Transition toute trouvée pour revenir, justement, sur quelques rééditions importantes en 2020, notamment sur le support vinyle. Certains diront que ce dernier retrouve ses lettres de noblesse, alors qu’en vrai il ne les a jamais perdues. Number one : PJ Harvey et l’entame de la réédition de sa complète discographie. Les festivités ont débuté mi-2020 avec Dry, et se poursuivent toujours à l’heure actuelle. On attend pour fin janvier Is this desire ? et sa galette de démos. Oui, c’est l’originalité et la beauté de cette campagne de réédition : chaque album solo est accompagné du pressage parallèle des démos de chaque titre. En bref, des ressorties de haute qualité, sur le fond comme sur la forme. Même combat chez Pink Floyd, avec le retour en version augmentée et remixée/remasterisée du live Delicate Sound of Thunder. Une prestation de très haute volée qui se voit magnifiée d’un packaging du plus bel effet, mais surtout d’un son nettoyé et retravaillé pour rééquilibrer l’ensemble et ressusciter les claviers de Rick Wright sans qui Pink Floyd ne serait pas Pink Floyd.
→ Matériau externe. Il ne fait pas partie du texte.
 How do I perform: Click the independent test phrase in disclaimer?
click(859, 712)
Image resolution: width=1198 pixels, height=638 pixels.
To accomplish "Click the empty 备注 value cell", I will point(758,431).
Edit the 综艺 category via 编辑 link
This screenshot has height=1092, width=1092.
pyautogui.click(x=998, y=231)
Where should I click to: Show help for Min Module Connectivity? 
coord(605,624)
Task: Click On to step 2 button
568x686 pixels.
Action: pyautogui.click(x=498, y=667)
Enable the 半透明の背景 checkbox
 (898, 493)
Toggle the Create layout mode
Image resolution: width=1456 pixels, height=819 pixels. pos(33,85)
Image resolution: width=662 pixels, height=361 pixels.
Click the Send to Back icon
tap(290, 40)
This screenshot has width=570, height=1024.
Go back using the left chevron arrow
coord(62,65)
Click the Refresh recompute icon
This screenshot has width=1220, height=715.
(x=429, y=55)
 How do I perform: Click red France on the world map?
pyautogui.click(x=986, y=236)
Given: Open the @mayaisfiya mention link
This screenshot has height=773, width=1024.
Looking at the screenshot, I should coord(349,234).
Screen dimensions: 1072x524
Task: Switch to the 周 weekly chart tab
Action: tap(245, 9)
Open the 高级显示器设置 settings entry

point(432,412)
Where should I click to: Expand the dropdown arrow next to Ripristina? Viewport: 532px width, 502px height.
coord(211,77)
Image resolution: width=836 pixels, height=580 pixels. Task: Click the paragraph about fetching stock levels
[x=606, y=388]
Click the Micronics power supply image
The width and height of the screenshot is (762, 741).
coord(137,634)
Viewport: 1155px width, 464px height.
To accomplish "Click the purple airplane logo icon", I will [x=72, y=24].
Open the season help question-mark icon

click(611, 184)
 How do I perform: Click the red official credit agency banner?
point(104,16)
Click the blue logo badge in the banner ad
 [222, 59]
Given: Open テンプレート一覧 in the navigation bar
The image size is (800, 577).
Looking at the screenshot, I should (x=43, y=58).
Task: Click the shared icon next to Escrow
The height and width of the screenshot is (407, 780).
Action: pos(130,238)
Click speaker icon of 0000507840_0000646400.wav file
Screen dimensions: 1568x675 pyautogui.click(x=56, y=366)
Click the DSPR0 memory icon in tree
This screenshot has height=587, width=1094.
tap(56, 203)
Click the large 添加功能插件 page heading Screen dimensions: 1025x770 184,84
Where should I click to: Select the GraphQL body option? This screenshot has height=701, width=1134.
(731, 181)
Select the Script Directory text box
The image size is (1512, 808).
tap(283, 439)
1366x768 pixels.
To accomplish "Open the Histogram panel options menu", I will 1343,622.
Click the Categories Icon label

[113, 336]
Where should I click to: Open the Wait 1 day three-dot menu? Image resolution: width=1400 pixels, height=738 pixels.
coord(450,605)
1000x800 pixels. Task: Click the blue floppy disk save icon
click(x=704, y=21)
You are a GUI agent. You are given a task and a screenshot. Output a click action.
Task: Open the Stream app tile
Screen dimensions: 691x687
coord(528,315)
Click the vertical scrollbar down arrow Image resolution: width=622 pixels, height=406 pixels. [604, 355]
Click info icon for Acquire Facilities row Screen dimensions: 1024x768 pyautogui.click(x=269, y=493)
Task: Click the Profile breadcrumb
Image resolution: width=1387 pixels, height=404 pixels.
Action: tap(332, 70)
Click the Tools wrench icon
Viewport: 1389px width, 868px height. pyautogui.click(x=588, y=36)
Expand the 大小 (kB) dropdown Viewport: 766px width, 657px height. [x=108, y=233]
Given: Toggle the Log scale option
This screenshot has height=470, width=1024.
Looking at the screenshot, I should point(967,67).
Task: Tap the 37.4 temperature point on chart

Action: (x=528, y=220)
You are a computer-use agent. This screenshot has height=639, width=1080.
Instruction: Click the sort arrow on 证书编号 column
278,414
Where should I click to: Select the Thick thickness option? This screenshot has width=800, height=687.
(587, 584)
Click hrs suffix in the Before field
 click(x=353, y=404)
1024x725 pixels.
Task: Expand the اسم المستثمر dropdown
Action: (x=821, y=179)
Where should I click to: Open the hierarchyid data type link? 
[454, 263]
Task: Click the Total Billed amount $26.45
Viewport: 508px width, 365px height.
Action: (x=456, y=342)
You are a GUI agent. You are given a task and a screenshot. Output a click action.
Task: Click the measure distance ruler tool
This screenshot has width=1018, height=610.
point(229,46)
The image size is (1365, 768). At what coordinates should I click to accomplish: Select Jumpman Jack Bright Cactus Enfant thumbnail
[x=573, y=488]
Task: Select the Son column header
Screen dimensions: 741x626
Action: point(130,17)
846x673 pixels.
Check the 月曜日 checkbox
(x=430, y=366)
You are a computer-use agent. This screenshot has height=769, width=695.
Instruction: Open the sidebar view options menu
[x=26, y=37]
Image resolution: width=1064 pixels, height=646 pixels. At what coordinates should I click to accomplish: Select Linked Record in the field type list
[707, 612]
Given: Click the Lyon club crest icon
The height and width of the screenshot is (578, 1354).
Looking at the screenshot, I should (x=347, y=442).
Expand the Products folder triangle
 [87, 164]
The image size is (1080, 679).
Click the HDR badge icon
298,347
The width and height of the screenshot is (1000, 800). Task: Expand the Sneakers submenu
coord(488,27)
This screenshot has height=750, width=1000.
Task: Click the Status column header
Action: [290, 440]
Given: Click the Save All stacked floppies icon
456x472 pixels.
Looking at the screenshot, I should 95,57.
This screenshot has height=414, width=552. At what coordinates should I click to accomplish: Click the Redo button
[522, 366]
Fascinant et indispensable. Tout comme Gainsbourg en public au Palace, republié en septembre dernier en double LP 40 ans après sa première sortie. Un nouveau mixage là encore, qui fait la part belle à l’essence même du son reggae adopté à l’époque par Gainsbourg : basse bien ronde et percussions détachées bien mises en avant, pour accompagner la voix de Gainsbourg qu’on n’a jamais aussi bien entendue pour cette captation.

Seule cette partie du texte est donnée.